La protection des indications géographiques et des appellations d'origine des produits alimentaires liés à un terroir, Pruneaux d'Agen, Café de Colombie ou Tequila (du Mexique), vient d'être renforcée au niveau international, ce qui permettra de les préserver dans les grandes négociations commerciales.
Dans un communiqué commun, les ministères français de l'Agriculture, du Commerce extérieur et du Tourisme se sont félicités de cet amendement à l'Arrangement de Lisbonne, « une véritable reconnaissance internationale » et « un progrès majeur pour le développement des indications géographiques » (IG) et des appellations d'origine (AO), même dans les pays où elles n'existent pas.
Six ans de « diplomatie des terroirs »
Il aura fallu six ans de « diplomatie des terroirs » entre les 28 pays signataires de l'arrangement de Lisbonne (dont sept membres de l'Union européenne) pour parvenir jeudi 21 mai à l'acte de Genève, qui « offre un niveau solide de protection tant pour les indications géographiques que pour les appellations d'origine », note également l'association oriGIn, alliance mondiale basée à Genève, revendiquant 400 associations de producteurs et institutions liées aux IG de 40 pays.

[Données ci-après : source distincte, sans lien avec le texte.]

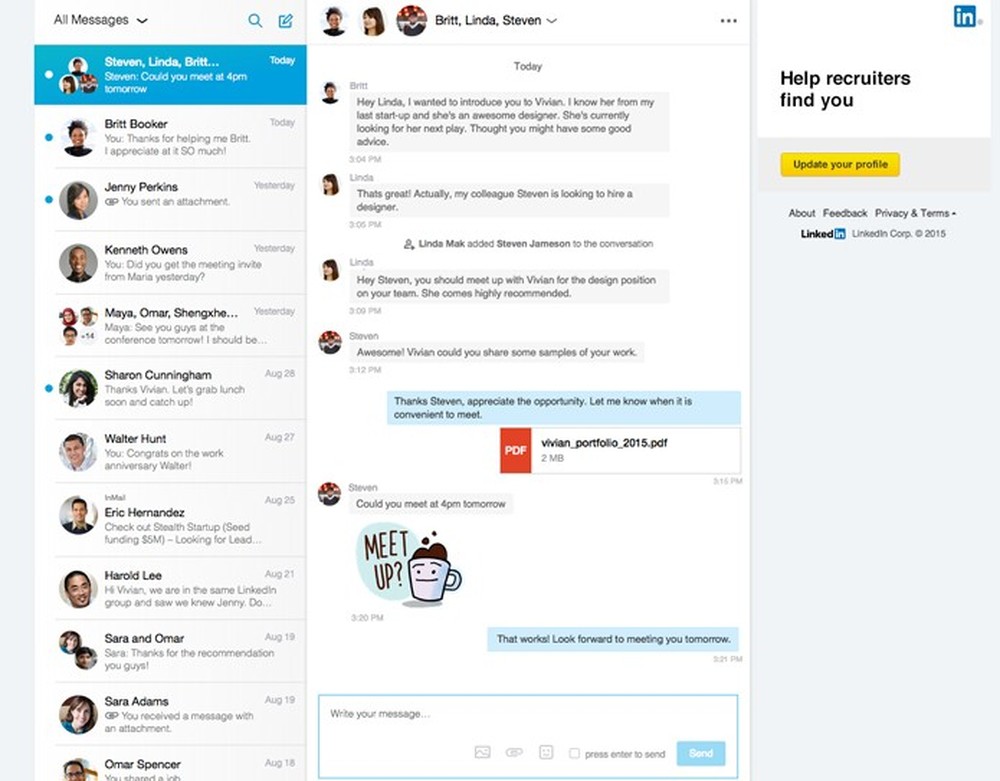
Task: Click the PDF icon on vivian_portfolio_2015.pdf
Action: coord(514,450)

Pour oriGIn, cette avancée majeure pour la protection des producteurs et des consommateurs « fournira les moyens juridiques adéquats de lutter contre les infractions commises à l'encontre des IG », telles les fraudes et usurpations d'identité, faux parmesans, bries, goudas, roqueforts ou faux champagnes. « C'est un atout positif dans la négociation du traité de libre-échange transatlantique, ça montre qu'un certain nombre de pays dans le monde s'accordent sur ce système », estime-t-on au ministère français de l'Agriculture. « Ça nous met en position de force pour vendre et défendre notre modèle agricole. »

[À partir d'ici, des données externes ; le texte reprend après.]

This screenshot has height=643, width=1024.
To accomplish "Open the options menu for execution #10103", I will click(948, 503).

Dans une tribune publiée en mars dans Le Figaro, le ministre de l'Agriculture, Stéphane Le Foll, et le secrétaire d'état au Commerce extérieur, Matthias Fekl, évoquaient ces « visions du monde qui se rencontrent et parfois s'affrontent » à propos des négociations commerciales avec les Etats-Unis, rappelant que la France avait réclamé, d'entrée, que son « modèle alimentaire » soit sorti des discussions et refusé le poulet chloré ou le bœuf aux hormones.
Des indications géographiques aux quatre coins du monde
« La France a fait valoir l'excellence de ses savoir-faire et la qualité de ses produits en exigeant la reconnaissance et la protection par [ses] partenaires des produits enregistrés comme indications géographiques », écrivaient-ils. Celles-ci, reconnaissaient-ils, « ne sont pas l'apanage de l'Europe » puisque Paris a procédé à une reconnaissance mutuelle des IG de la Corée du Sud, du Pérou, de la Colombie et du Canada. L'acte de Genève autorise de plus, c'est nouveau, les organisations internationales à adhérer, comme l'UE par exemple. « D'autres se montrent intéressés, comma la Russie ou l'Australie », soutient-on dans l'entourage de M. Le Foll.
Car il s'agit aussi de préserver des indications géographiques contre l'appétit des puissantes multinationales de l'agroalimentaire, indique cette source : « Le lobby américain du lait verrait bien l'adoption d'un terme générique pour le parmesan ou la mozzarella » afin d'en faire bénéficier les ersatz industriels contre lesquels les promoteurs du véritable « Parmiggiano » se battent à longueur d'année partout sur la planète.
L'Italie et la France plus que concernées
Plus de 4.000 spécialités alimentaires dans le monde bénéficient d'une protection les liant à leur terroir d'origine, manière de préserver aussi un savoir-faire traditionnel. L'Italie en est le pays le mieux pourvu avec 269 produits alimentaires (fromages, jambons, huiles...) et 523 vins. La France en compte également plus de 600 (dont les deux tiers pour des vins) : Brie, Roquefort, Camembert, Champagne... Les sources de conflit sont légion.
Une indication géographique s'applique aux produits « qui ont une origine géographique précise et possèdent des qualités, une notoriété ou des caractères essentiellement dus à ce lieu d'origine », indique l'Organisation mondiale de la propriété intellectuelle. Tandis que l'appellation d'origine est plus précise encore, qui se réfère à « un nom géographique ou une désignation traditionnelle utilisée sur des produits ayant une qualité particulière ou des caractères dus essentiellement au milieu géographique de production ». Les indications géographiques englobent donc aussi les appellations d'origine.